**WHAT YOU NEED TO DO:** Copy out the material below line for line, changing nothing.

--

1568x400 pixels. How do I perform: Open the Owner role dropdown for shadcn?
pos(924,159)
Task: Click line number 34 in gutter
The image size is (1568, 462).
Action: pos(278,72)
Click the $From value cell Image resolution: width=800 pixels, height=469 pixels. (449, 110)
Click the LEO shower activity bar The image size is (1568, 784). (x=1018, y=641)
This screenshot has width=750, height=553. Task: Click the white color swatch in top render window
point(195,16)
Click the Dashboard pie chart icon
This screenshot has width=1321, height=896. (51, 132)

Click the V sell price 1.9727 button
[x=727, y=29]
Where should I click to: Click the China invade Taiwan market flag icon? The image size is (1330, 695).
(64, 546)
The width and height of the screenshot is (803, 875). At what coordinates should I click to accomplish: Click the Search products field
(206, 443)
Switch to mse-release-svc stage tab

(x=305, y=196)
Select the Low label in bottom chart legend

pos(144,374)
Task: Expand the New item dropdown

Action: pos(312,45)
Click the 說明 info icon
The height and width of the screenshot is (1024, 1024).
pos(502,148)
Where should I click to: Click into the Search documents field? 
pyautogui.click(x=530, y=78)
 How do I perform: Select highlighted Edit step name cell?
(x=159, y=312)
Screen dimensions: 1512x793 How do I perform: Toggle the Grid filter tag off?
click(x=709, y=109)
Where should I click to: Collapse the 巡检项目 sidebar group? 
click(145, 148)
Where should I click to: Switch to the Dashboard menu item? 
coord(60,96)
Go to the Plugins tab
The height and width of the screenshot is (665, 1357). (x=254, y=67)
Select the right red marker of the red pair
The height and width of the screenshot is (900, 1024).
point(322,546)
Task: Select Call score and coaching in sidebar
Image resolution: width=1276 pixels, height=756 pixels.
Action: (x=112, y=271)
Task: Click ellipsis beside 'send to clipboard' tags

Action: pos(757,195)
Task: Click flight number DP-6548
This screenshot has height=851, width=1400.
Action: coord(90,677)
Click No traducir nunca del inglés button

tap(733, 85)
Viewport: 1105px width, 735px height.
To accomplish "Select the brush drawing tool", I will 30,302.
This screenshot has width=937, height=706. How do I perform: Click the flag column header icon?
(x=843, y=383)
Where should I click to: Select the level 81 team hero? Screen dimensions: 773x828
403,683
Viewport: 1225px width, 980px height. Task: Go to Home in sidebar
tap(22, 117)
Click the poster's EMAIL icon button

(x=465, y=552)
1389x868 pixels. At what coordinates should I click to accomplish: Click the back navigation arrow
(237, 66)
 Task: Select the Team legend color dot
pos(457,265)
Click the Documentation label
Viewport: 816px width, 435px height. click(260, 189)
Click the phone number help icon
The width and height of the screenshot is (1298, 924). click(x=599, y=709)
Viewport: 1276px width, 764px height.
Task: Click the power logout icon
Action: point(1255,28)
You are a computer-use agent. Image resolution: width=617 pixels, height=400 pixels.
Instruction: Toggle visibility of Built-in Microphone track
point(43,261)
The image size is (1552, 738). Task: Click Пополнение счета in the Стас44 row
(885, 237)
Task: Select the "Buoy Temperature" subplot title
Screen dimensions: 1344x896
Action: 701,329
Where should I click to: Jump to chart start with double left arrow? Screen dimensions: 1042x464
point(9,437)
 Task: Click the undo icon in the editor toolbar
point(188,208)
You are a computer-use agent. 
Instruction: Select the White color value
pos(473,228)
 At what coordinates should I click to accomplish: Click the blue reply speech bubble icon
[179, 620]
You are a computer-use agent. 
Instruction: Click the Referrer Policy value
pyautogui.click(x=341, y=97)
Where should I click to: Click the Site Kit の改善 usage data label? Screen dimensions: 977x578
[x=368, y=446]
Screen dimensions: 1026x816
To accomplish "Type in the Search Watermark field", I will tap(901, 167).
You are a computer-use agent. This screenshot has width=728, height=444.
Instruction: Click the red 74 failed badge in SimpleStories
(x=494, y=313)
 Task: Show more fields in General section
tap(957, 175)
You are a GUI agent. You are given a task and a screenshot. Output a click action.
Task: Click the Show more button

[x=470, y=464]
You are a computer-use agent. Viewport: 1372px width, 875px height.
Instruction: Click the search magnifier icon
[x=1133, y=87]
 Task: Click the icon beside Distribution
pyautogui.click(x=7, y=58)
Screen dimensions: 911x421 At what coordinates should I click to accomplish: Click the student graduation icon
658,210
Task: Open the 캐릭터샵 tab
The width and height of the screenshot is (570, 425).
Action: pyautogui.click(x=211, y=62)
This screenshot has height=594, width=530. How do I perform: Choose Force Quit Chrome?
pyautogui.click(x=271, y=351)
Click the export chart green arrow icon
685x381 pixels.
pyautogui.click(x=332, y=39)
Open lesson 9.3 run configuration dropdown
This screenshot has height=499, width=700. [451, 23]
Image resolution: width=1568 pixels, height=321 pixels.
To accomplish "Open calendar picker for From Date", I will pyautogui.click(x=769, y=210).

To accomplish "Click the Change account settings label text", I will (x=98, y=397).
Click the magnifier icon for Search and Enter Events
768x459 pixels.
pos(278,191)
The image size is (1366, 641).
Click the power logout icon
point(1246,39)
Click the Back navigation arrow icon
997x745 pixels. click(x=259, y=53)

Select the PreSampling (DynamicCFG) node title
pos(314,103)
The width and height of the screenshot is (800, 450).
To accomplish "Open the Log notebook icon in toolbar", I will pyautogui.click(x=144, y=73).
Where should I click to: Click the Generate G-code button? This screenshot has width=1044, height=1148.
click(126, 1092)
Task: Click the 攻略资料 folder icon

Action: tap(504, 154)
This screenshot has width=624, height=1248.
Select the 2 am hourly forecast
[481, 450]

--

**ANSWER TO THIS TASK:**
1568x400 pixels. How do I perform: Open the Owner role dropdown for shadcn?
pos(924,159)
Task: Click line number 34 in gutter
The image size is (1568, 462).
Action: pos(278,72)
Click the $From value cell Image resolution: width=800 pixels, height=469 pixels. (449, 110)
Click the LEO shower activity bar The image size is (1568, 784). (x=1018, y=641)
This screenshot has width=750, height=553. Task: Click the white color swatch in top render window
point(195,16)
Click the Dashboard pie chart icon
This screenshot has width=1321, height=896. (51, 132)

Click the V sell price 1.9727 button
[x=727, y=29]
Where should I click to: Click the China invade Taiwan market flag icon? The image size is (1330, 695).
(64, 546)
The width and height of the screenshot is (803, 875). At what coordinates should I click to accomplish: Click the Search products field
(206, 443)
Switch to mse-release-svc stage tab

(x=305, y=196)
Select the Low label in bottom chart legend

pos(144,374)
Task: Expand the New item dropdown

Action: pos(312,45)
Click the 說明 info icon
The height and width of the screenshot is (1024, 1024).
pos(502,148)
Where should I click to: Click into the Search documents field? 
pyautogui.click(x=530, y=78)
 How do I perform: Select highlighted Edit step name cell?
(x=159, y=312)
Screen dimensions: 1512x793 How do I perform: Toggle the Grid filter tag off?
click(x=709, y=109)
Where should I click to: Collapse the 巡检项目 sidebar group? 
click(145, 148)
Where should I click to: Switch to the Dashboard menu item? 
coord(60,96)
Go to the Plugins tab
The height and width of the screenshot is (665, 1357). (x=254, y=67)
Select the right red marker of the red pair
The height and width of the screenshot is (900, 1024).
point(322,546)
Task: Select Call score and coaching in sidebar
Image resolution: width=1276 pixels, height=756 pixels.
Action: (x=112, y=271)
Task: Click ellipsis beside 'send to clipboard' tags

Action: pos(757,195)
Task: Click flight number DP-6548
This screenshot has height=851, width=1400.
Action: coord(90,677)
Click No traducir nunca del inglés button

tap(733, 85)
Viewport: 1105px width, 735px height.
To accomplish "Select the brush drawing tool", I will 30,302.
This screenshot has width=937, height=706. How do I perform: Click the flag column header icon?
(x=843, y=383)
Where should I click to: Select the level 81 team hero? Screen dimensions: 773x828
403,683
Viewport: 1225px width, 980px height. Task: Go to Home in sidebar
tap(22, 117)
Click the poster's EMAIL icon button

(x=465, y=552)
1389x868 pixels. At what coordinates should I click to accomplish: Click the back navigation arrow
(237, 66)
 Task: Select the Team legend color dot
pos(457,265)
Click the Documentation label
Viewport: 816px width, 435px height. click(260, 189)
Click the phone number help icon
The width and height of the screenshot is (1298, 924). click(x=599, y=709)
Viewport: 1276px width, 764px height.
Task: Click the power logout icon
Action: point(1255,28)
You are a computer-use agent. Image resolution: width=617 pixels, height=400 pixels.
Instruction: Toggle visibility of Built-in Microphone track
point(43,261)
The image size is (1552, 738). Task: Click Пополнение счета in the Стас44 row
(885, 237)
Task: Select the "Buoy Temperature" subplot title
Screen dimensions: 1344x896
Action: 701,329
Where should I click to: Jump to chart start with double left arrow? Screen dimensions: 1042x464
point(9,437)
 Task: Click the undo icon in the editor toolbar
point(188,208)
You are a computer-use agent. 
Instruction: Select the White color value
pos(473,228)
 At what coordinates should I click to accomplish: Click the blue reply speech bubble icon
[179, 620]
You are a computer-use agent. 
Instruction: Click the Referrer Policy value
pyautogui.click(x=341, y=97)
Where should I click to: Click the Site Kit の改善 usage data label? Screen dimensions: 977x578
[x=368, y=446]
Screen dimensions: 1026x816
To accomplish "Type in the Search Watermark field", I will tap(901, 167).
You are a computer-use agent. This screenshot has width=728, height=444.
Instruction: Click the red 74 failed badge in SimpleStories
(x=494, y=313)
 Task: Show more fields in General section
tap(957, 175)
You are a GUI agent. You are given a task and a screenshot. Output a click action.
Task: Click the Show more button

[x=470, y=464]
You are a computer-use agent. Viewport: 1372px width, 875px height.
Instruction: Click the search magnifier icon
[x=1133, y=87]
 Task: Click the icon beside Distribution
pyautogui.click(x=7, y=58)
Screen dimensions: 911x421 At what coordinates should I click to accomplish: Click the student graduation icon
658,210
Task: Open the 캐릭터샵 tab
The width and height of the screenshot is (570, 425).
Action: pyautogui.click(x=211, y=62)
This screenshot has height=594, width=530. How do I perform: Choose Force Quit Chrome?
pyautogui.click(x=271, y=351)
Click the export chart green arrow icon
685x381 pixels.
pyautogui.click(x=332, y=39)
Open lesson 9.3 run configuration dropdown
This screenshot has height=499, width=700. [451, 23]
Image resolution: width=1568 pixels, height=321 pixels.
To accomplish "Open calendar picker for From Date", I will pyautogui.click(x=769, y=210).

To accomplish "Click the Change account settings label text", I will (x=98, y=397).
Click the magnifier icon for Search and Enter Events
768x459 pixels.
pos(278,191)
The image size is (1366, 641).
Click the power logout icon
point(1246,39)
Click the Back navigation arrow icon
997x745 pixels. click(x=259, y=53)

Select the PreSampling (DynamicCFG) node title
pos(314,103)
The width and height of the screenshot is (800, 450).
To accomplish "Open the Log notebook icon in toolbar", I will pyautogui.click(x=144, y=73).
Where should I click to: Click the Generate G-code button? This screenshot has width=1044, height=1148.
click(126, 1092)
Task: Click the 攻略资料 folder icon

Action: tap(504, 154)
This screenshot has width=624, height=1248.
Select the 2 am hourly forecast
[481, 450]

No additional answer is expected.